Pero no es momento de pensar en el asunto del amor. Son complicaciones que no necesito. Sucederá, en algún momento, estoy seguro. O tal vez no. Porque nadie debería verse envuelto en esto, y no me puedo imaginar dejándolo. Siempre habrá muertos, y los muertos seguirán matando.

* * *

Carmel me pasa a buscar pasadas las nueve. Está preciosa vestida con una camiseta rosa de tirantes, una minifalda caqui y la melena rubia suelta sobre los hombros. Debería sonreír y decirle algo agradable, pero me contengo. Las palabras de mi madre están interfiriendo en mi trabajo.

Carmel conduce un Audi plateado con un par de años de antigüedad y apura las curvas mientras dejamos atrás unas extrañas señales de carretera que me recuerdan a la camiseta de Charlie Brown y otras que avisan de la aparente posibilidad de que un alce ataque el coche. Está a punto de anochecer y la luz se torna anaranjada poco a poco; la humedad del aire aumenta y el viento es fuerte; parece una mano contra mi cara. Tengo ganas de sacar la cabeza por la ventanilla, como un perro. A medida que dejamos atrás la ciudad, mis oídos se agudizan, buscando sus sonidos —los de Anna—, preguntándome si sentirá que me estoy alejando.

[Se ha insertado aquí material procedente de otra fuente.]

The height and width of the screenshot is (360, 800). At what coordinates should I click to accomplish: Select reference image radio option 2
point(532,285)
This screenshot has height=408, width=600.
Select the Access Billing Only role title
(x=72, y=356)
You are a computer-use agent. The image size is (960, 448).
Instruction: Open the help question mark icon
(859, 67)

Yo la siento, entremezclada en el barro de otros cien fantasmas, algunos inofensivos, arrastrando los pies, otros llenos de rabia. No puedo imaginar lo que es estar muerto; es una idea extraña hasta para mí, que he conocido a tantos fantasmas. Me sigue resultando un misterio. Todavía no comprendo por qué algunas personas se quedan aquí y otras no. Me pregunto dónde van aquellos que se han marchado. Me pregunto si los que yo mato acaban en el mismo lugar.

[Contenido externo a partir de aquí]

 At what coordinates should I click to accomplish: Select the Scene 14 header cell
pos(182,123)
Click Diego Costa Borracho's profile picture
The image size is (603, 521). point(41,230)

Carmel me hace preguntas sobre las clases y mi antiguo instituto. Le doy algunas respuestas vagas. El paisaje se vuelve rural de repente y atravesamos un pueblo donde la mitad de los edificios están enmohecidos y derrumbándose. Hay vehículos aparcados en los jardines, recubiertos de años de óxido. Me recuerda a lugares en los que he estado antes y se me ocurre que he pasado por tal cantidad de sitios que tal vez ya nunca encuentre nada nuevo.

—Bebes, ¿verdad? —me pregunta Carmel.

—Sí, claro —pero no es así, no exactamente. Nunca he tenido la oportunidad de desarrollar ese hábito.

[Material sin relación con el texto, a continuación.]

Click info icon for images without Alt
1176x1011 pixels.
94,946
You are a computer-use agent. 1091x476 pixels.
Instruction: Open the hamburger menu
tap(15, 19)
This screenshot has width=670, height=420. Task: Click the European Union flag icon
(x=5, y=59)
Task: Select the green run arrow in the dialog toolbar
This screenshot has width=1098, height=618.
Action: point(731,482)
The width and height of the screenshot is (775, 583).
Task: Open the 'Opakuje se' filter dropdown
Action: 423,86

—Bien. Siempre hay botellas y alguien suele arreglárselas para meter un barril en la parte trasera del coche —acciona el intermitente y abandona la carretera para dirigirse hacia un parque. Escucho el siniestro estruendo de la cascada desde algún lugar detrás de los árboles. El trayecto ha sido rápido, aunque no he prestado atención durante gran parte de él. Estaba demasiado ocupado pensando en los muertos; en una chica muerta en particular, una con un bonito vestido empapado con su propia sangre.

* * *

La fiesta se desarrolla como todas las fiestas. Me presentan a un montón de gente cuyos rostros trataré de relacionar más tarde con nombres, sin acertar. Las chicas son todo risitas y están deseosas de impresionar. Los chicos han formado un grupo y han dejado gran parte de sus cerebros en el coche. Me he tomado dos cervezas; esta tercera la llevo paseando casi una hora. Es bastante aburrido.

El Fin del Mundo no parece el final de nada, a menos que lo tomes literalmente. Estamos todos reunidos a ambos lados de la cascada, hileras de personas de pie contemplando cómo cae el agua marrón sobre las piedras negras. Aunque no hay realmente mucha agua de la que hablar. He oído a alguien decir que ha sido un verano seco. Aun así, la garganta que el río ha abierto con el paso del tiempo resulta impresionante, con una gran caída a ambos lados y una elevada formación rocosa en el centro de la cascada a la que me encantaría subir, si llevara unos zapatos más adecuados.